IB生の「生の情報」IB経験しての後輩へのアドバイス
II. 「IB生のための大学受験」
2)海外大学出願
B)イギリス大学 出願プロセスイギリスの出願はUCAS (The Universities and Colleges Admission Service) http://www.ucas.com/というインターネット上の大学出願機関を通じて行います。一回の出願で五校の大学に受験できるので、個別の大学に出願パッケージを送信するのが主流のアメリカ大学受験よりも格段に簡単です。
出願の大きな流れ:
- UCASのページに自分のアカウントを作る
UCASのホームに入ったら早速 “Register or login” というところをクリックして自分のアカウントを作り、登録(register)します。UCASは大学学部出願(Undergraduate)以外にも大学院出願(Postgraduate)、教師育成のためのトレーニング(Teacher Training)、美術、演劇系の方面に出願するための(CUKAS Performing arts)を担当しているので、間違えずに学部出願(Undergraduate)の方に行き、登録しましょう。
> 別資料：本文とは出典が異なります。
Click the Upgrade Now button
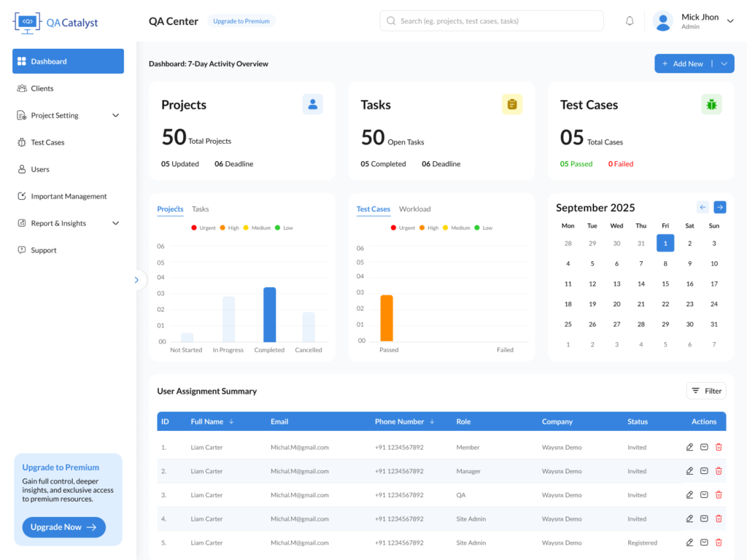This screenshot has width=747, height=560. 63,527
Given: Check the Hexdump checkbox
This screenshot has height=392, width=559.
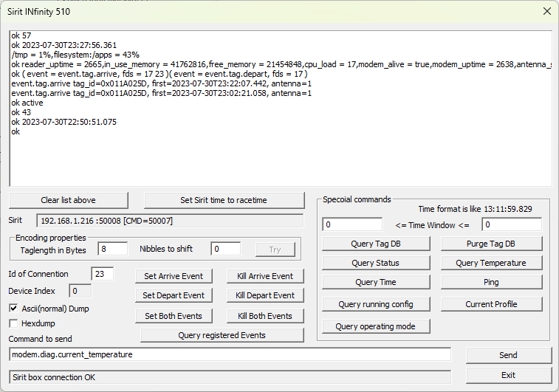Looking at the screenshot, I should click(x=14, y=323).
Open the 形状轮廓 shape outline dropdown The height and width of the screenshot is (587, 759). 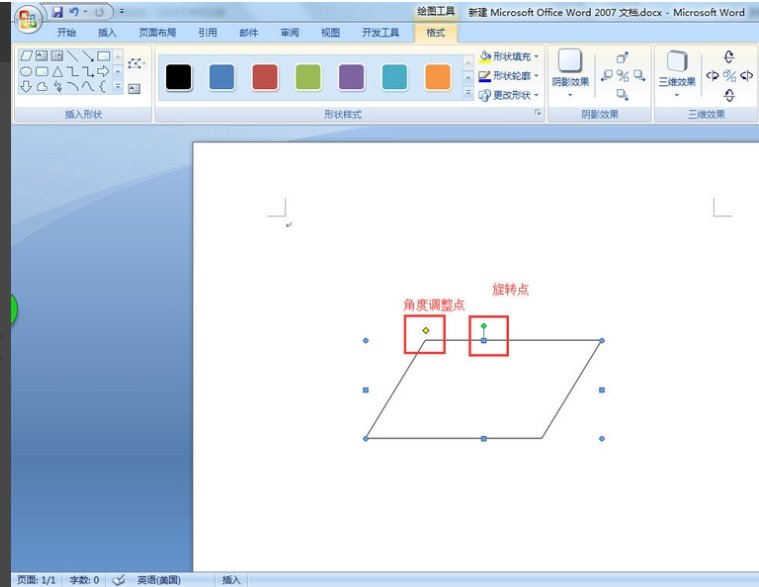(509, 76)
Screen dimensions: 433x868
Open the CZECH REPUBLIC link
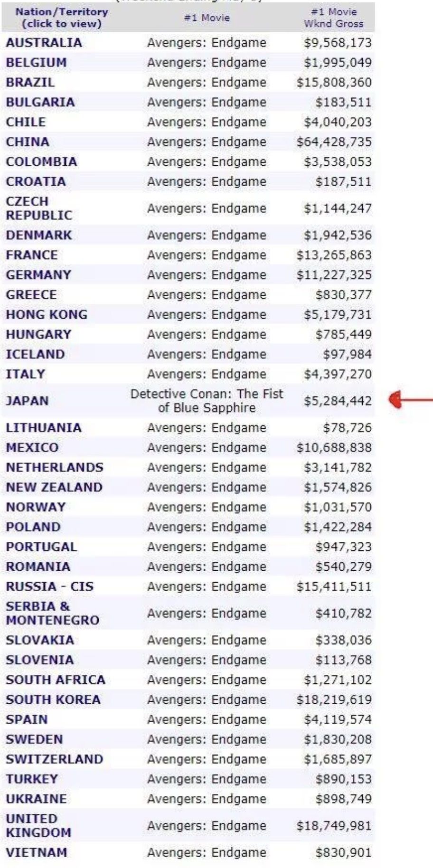click(39, 208)
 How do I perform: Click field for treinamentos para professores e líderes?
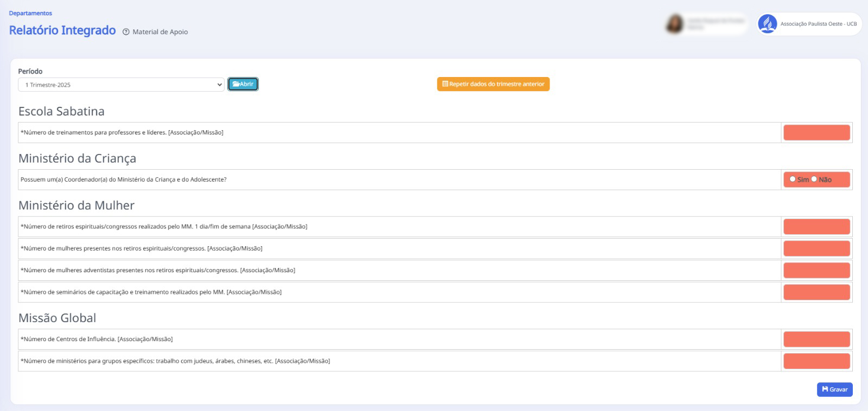pyautogui.click(x=816, y=133)
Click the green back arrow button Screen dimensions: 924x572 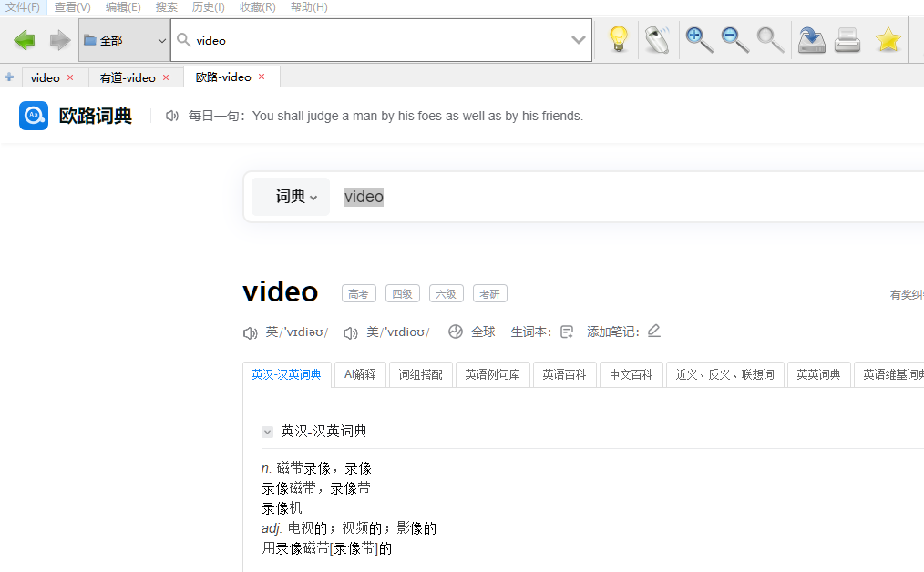coord(25,40)
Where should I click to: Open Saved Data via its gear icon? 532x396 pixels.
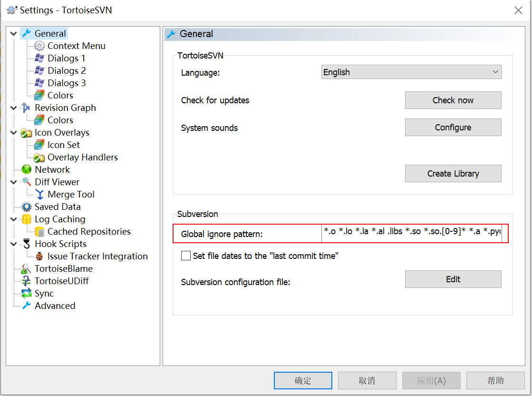pos(27,207)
オンライン出願なので、ID,パスワードの管理はしっかりと行いましょう。また、連絡用のメールアドレスは、出願用にまじめなものを作成しましょう。登録を終了する際に、
- Username
- パスワード
- Personal ID(二つのハイフンが入った十桁の番号)
- 個人情報を入力する
Registerが終了したら、その調子でどんどん個人情報欄を埋めていきましょう。
前半は氏名、性別、生年月日、国籍、住所(英語での表記を確認しておきましょう)、電話番号(できれば国番号つきが望ましい)、メールアドレス(これはイギリスの出願に限らず、海外受験の際は結構大事です。迷惑メールなどに分類されて合否が届かない、なんて事態を避けるために日常生活用と大学受験用で区別して新しく作っておくことをおすすめします)といった基本的な情報を埋めます。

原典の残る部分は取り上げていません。